## Problems
1 - In the article below about the series You, condense the paragraph beginning "Suddenly, social media blew up" into two or three shorter sentences and keep its main facts.
2 - According to the article below about the series You, on what day did Netflix launch the show on its streaming service?
3 - Write the next few paragraphs of the article below about the series You, picking up after its final sentence.

WASHINGTON • This past autumn, Ms Ashley Thomas of Los Angeles got quickly hooked on a new Lifetime drama titled You, starring Penn Badgley of Gossip Girl (2007 to 2012) as a psychotic stalker who becomes obsessed with a woman who visits his bookstore.
She urged her friends, especially those who were Gossip Girl fans, to check it out, but they mostly ignored her suggestion. "They shrugged it off because it was on Lifetime," said Ms Thomas, 23.
Fast-forward two months: Netflix, which acquired the rights to You early last year, launched it on the streaming service the day after Christmas.
Suddenly, social media blew up as viewers obsessed over the twisted, addicting series. Ms Thomas' friends started asking her: Had she heard of this great new Netflix show called You? It starred the guy from Gossip Girl - she might like it. After the fourth recommendation, Ms Thomas fired off a tweet.
"I would really appreciate it if people stopped thinking that You is a new show now that it's repackaged as a Netflix Original. You didn't discover it. It was on Lifetime for 10 weeks," she wrote. "Stop telling me to watch a show I already watched weeks ago."
Ms Thomas is far from the only one annoyed by the recent popularity of You and its now-common description as a "Netflix show".
Twitter is currently filled with similar missives, from TV critics (The Washington Post's Hank Stuever: "Also depressing: reviewing it, thoughtfully and with advice to watch it back in September, only to be 'informed' by your readers of its existence once it goes to Netflix") to viewers ("The people watching You on Netflix are fake fans to those of us that watched it on Lifetime.")
In an e-mail to The Washington Post, Badgley said he was not surprised by the surge in attention from new Netflix viewers.
"We're grateful to Lifetime for being the gateway to getting the show made. We wouldn't have been able to make the show without them, as far as I can tell," Badgley said.

## Data segment
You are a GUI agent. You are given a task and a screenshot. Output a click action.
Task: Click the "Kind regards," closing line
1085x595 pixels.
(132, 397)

## Answers to each task
1 - Once You reached Netflix, viewers flooded social media with talk about the show. Ms Thomas' friends began recommending it to her as a great new Netflix series starring the actor from Gossip Girl. After the fourth such suggestion, she posted a tweet.

2 - The day after Christmas.

3 -
"There is no sense of bewilderment that the show had one reaction while it was on Lifetime and another when it went to Netflix. The difference in viewership is obvious and it's indicative of so many different things, not the least of which is the way young people consume media."
But to some in the industry, it is more than just another example of the behemoth streaming platform boosting the profile of a TV show, such as the spike in popularity of The CW TV Network's Riverdale or a new generation discovering NBC's Friends.
This is perhaps the most stark example yet of the iron grip Netflix has on younger viewers and a fascinating case study for where the increasingly fractured future of TV is headed.
For one thing, it shows basic cable channels that rely on scripted content are in for a uniquely tough road ahead.
They do not offer easy binge-watching like streaming services; they do not have news or sports like broadcast networks; they cannot be R-rated like premium channels; and they do not have the budget to cast, say, Julia Roberts (Amazon Prime's Homecoming) or Emma Stone (Netflix's Maniac).
Plus, as former network executive Tom Nunan said, even if they could afford a major movie star, who knows whether their audience would watch?
"In this marketplace, how do channels like these survive? That's the chill that goes down the necks of these guys," said Mr Nunan, former president of United Paramount Network and a professor at the UCLA School of Theatre, Film and Television.
"It isn't 'Netflix gets to buy whatever it wants', which is a daily truth they have to swallow, but, 'How are we going to survive?' That's the harder truth they're facing."
It becomes a difficult question: Whose fault is it if a show fails? Does a series such as You flop on cable simply because of audience bias against traditional cable networks? Or are those networks not accurately catering to their audience?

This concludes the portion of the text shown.